Vitamin D is another significant vitamin that has been studied and published multiply for COVID-19 [1, 14, 15]. It has been postulated that vitamin D can reduce the risk of infections through a variety of mechanisms, including lowering viral replication rates, reducing concentrations of pro-inflammatory cytokines and increasing concentrations of anti-inflammatory cytokines [15]. Despite so, observational studies and clinical trials that have been conducted on the effect of vitamin D and the resultant risk of respiratory tract infections have been conflicting, with some reporting a risk reduction while others do not [1, 14, 15]. These conflicting results have been postulated to be due to the heterogeneity of the patient population as well as the dose of vitamin D, prompting for further well-designed vitamin D trials to be conducted before any conclusive statement can be made regarding the effects of vitamin D on COVID-19 patients [15, 18].

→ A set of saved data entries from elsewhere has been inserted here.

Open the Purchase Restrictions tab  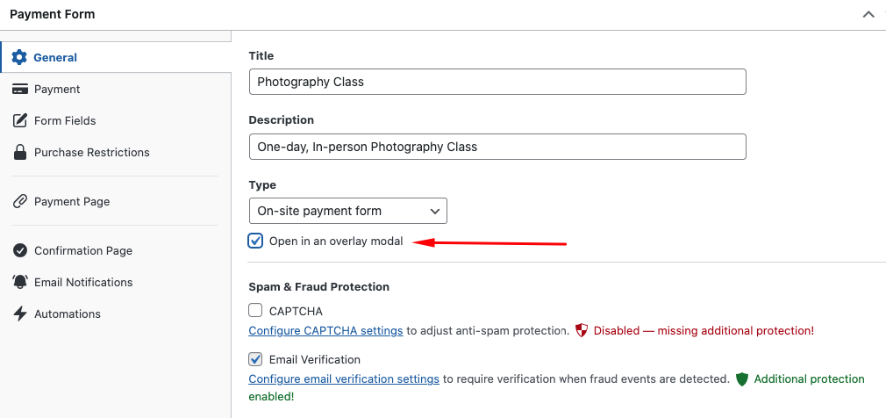pos(91,152)
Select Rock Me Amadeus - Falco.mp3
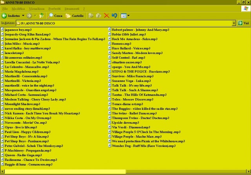This screenshot has height=175, width=251. 131,39
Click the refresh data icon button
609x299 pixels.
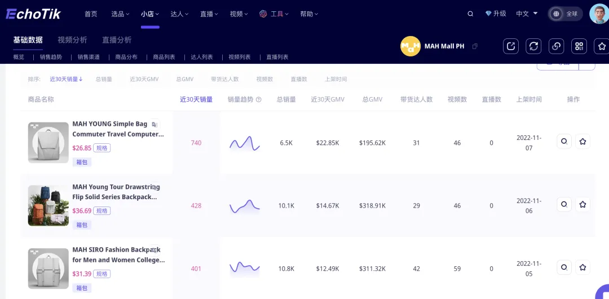click(x=533, y=46)
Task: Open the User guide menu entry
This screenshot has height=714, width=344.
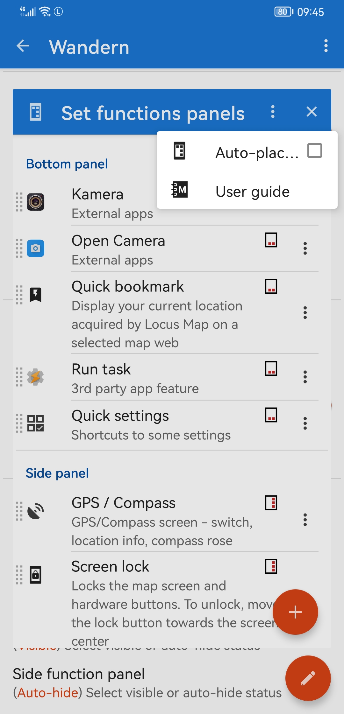Action: pyautogui.click(x=252, y=192)
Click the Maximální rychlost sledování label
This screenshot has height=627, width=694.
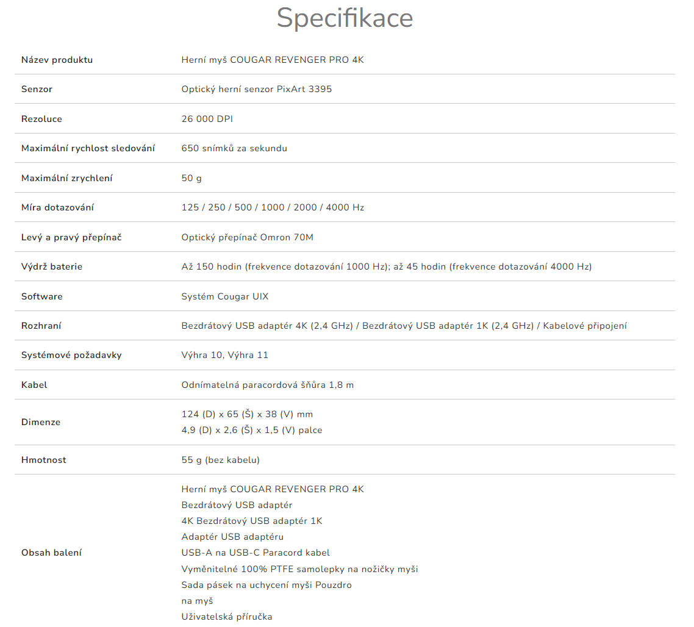click(x=88, y=148)
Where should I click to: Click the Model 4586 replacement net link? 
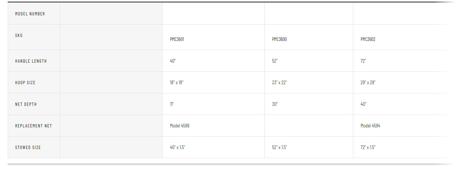pyautogui.click(x=180, y=126)
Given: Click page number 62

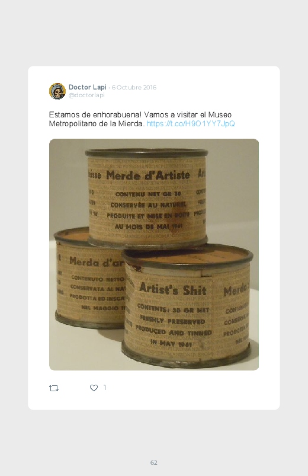Looking at the screenshot, I should 154,462.
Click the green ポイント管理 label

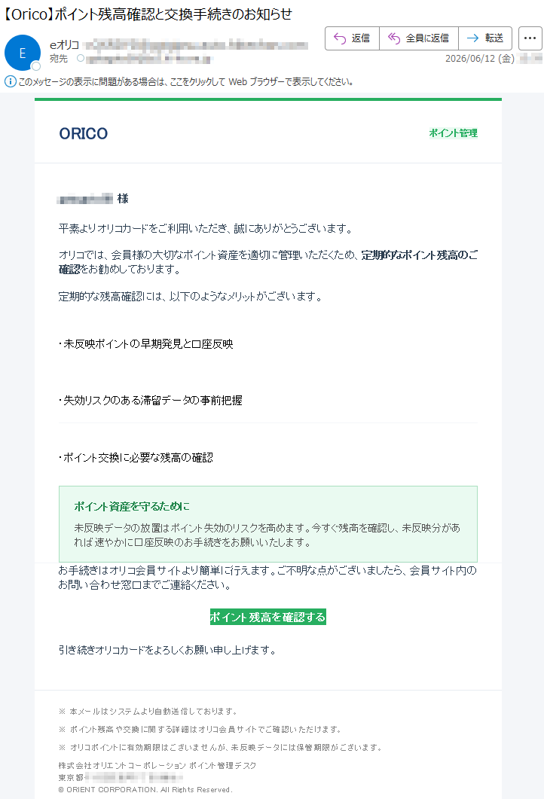pyautogui.click(x=454, y=133)
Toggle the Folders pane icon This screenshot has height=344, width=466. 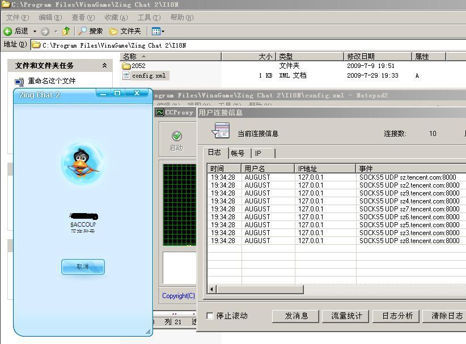tap(113, 31)
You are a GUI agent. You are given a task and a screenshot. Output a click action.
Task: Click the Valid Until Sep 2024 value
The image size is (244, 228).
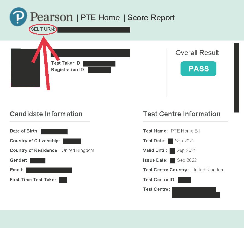[186, 150]
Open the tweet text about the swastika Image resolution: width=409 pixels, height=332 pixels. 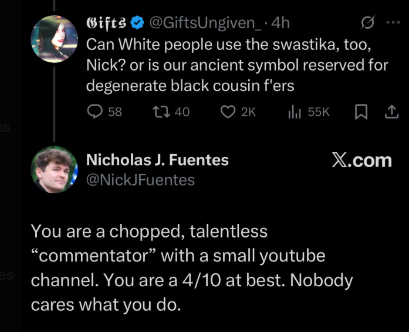coord(235,65)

According to the above evidences, orthopaedic surgeons who commonly prescribe vitamins should then continue prescribing these vitamins for COVID-19 patients as per usual clinic practice.

Summary

This review summarizes the current literature regarding common medications prescribed in orthopaedic surgery and their potential implications in COVID-19 patients with musculoskeletal conditions. This is important as the literature is currently brimming with multiple publications regarding COVID-19, making it difficult for the orthopaedic surgeons to sieve through the scores of publications to distil important information regarding the potential implications of their drug prescriptions during the COVID-19 pandemic. A systematic review was therefore conducted to summarize the important information. However, owing to the limited number of clinical studies available for COVID-19, all clinical studies, reviews, consensus, guidelines and their relevant evidence were included and discussed in the current review.

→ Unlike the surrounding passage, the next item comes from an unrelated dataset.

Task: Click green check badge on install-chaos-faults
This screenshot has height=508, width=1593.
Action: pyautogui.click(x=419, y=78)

The following are some important recommendations and take-home messages for orthopaedic surgeons from the review. Firstly, paracetamol remains the first line of analgesia and antipyretic for COVID-19 patients. Secondly, there is no need to avoid NSAIDs for COVID-19 patients based on the current available literature. Thirdly, opioids have the potential for immunosuppression in addition to respiratory depression and, therefore, should be prescribed with care in COVID-19 patients, with buprenorphine appearing to be the safest for use in the immunocompromised or elderly patients susceptible to infections. Fourthly, patients with conditions where steroids are proven to be efficacious can continue to receive their steroids; otherwise, systemic steroids are not recommended for COVID-19 patients in view of the potential risks. Fifthly, orthopaedic surgeons following up on patients with COVID-19 who are using steroids should continue following up these patients for a longer duration in view of possible avascular necrosis. Sixthly, whenever possible, oral anticoagulation should be converted to parental heparin to minimize overtreatment or undertreatment with oral anticoagulation. Seventhly, common orthopaedic antibiotics including penicillin and clindamycin are safe to continue for COVID-19 patients. However, for COVID-19 patients, the antibiotics can potentially be switched to macrolides and tetracyclines if the organisms are sensitive to these antibiotics, so as to cover for the orthopaedic infection while potentially having therapeutic effects on the COVID-19 infection as well. Lastly, vitamins B, C and D potentially have therapeutic benefits for COVID-19 patients, and therefore, prescription for these vitamins should continue as per usual clinical practice.